Хотя Лиза сама назначила время, все же вышла как бы в недоумении. Павел Иваныч снял уже пальто и стоял в очень высокой передней, полной того же немеркнущего закатного огня. В квартире, видимо огромной и пустынной, было необыкновенно тихо.
— Это ты, дядя Паша? — спросила Лиза, глядя на него серьезно, не улыбаясь. Она была легонькая, худая девушка, довольно бледная. Протянув руку, поздоровалась и негромко прибавила: — Hv, пойдем ко мне.
Лиза пошла налево, по коридору, очень мягкой и плавной походкой. Видно было, что она танцует. Косы ее заложены кругами, белый воротничок, и платье коричневое, шелковой материи, как бы под старину.
«Уж тут, конечно, все на художественный лад», — подумал Павел Иваныч, и ему показалось, что надо быть осторожнее.
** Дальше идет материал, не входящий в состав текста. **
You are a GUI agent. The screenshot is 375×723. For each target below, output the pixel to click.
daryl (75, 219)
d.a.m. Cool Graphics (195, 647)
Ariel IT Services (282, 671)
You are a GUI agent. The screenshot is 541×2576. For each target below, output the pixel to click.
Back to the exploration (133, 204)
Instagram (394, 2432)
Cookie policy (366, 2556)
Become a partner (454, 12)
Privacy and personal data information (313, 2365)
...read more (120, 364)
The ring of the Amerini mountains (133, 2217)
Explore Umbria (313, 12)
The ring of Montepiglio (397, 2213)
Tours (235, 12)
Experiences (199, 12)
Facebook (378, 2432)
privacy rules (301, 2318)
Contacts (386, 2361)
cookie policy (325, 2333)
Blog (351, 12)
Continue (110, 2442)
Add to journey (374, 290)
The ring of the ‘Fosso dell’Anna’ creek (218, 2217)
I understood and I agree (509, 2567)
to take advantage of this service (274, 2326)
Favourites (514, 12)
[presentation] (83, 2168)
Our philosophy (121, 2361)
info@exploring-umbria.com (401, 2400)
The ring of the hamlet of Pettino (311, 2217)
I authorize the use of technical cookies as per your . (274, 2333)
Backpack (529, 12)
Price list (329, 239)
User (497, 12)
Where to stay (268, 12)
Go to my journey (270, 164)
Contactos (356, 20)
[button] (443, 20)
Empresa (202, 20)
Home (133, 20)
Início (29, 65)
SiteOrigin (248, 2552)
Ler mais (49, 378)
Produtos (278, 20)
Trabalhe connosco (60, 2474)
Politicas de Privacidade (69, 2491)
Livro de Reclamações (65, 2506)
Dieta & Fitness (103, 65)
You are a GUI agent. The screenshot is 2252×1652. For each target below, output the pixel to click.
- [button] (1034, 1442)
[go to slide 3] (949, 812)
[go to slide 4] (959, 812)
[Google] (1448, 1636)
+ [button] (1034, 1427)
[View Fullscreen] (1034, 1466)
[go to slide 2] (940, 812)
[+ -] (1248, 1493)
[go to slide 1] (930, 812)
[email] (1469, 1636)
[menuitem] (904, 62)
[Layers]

Комната Лизы была большая и очень высокая. Огромные окна выходили на двор, отгороженный от улицы решеткой. Павел Иваныч сел в кресло, в тень.
— Ты меня, пожалуй, и не помнишь. Ты была совсем маленькой девочкой, когда я привез тебе игрушку — огромного слона. Он, кажется, был даже выше тебя.
Лицо Лизы смутно освещалось закатом. Оно выражало сдержанность, некоторое любопытство: зачем пришел этот почти незнакомый человек? — и вместе вежливость, спокойствие. Но при последних словах она улыбнулась.
— Нет, слона я отлично помню, — ответила она тем же тихим и слабым голосом, каким говорила вчера в телефон, — и теперь тебя вспомнила очень ясно. А так бы не узнала, то есть на улице, например.
— Вот и хорошо, что слона вспомнила. А сейчас ты сидишь и думаешь: чего же это деревенский дядюшка явился? Пожалуй, опять слона привез?
Лиза засмеялась.
— Я этого не думаю.
— Говоря по правде, сам бы не догадался зайти, да и не знал, что ты тут. Меня жена направила. Получила вести, что ты больная, лечишься, и велела сходить. Ну, что ж мне дома про тебя сказать?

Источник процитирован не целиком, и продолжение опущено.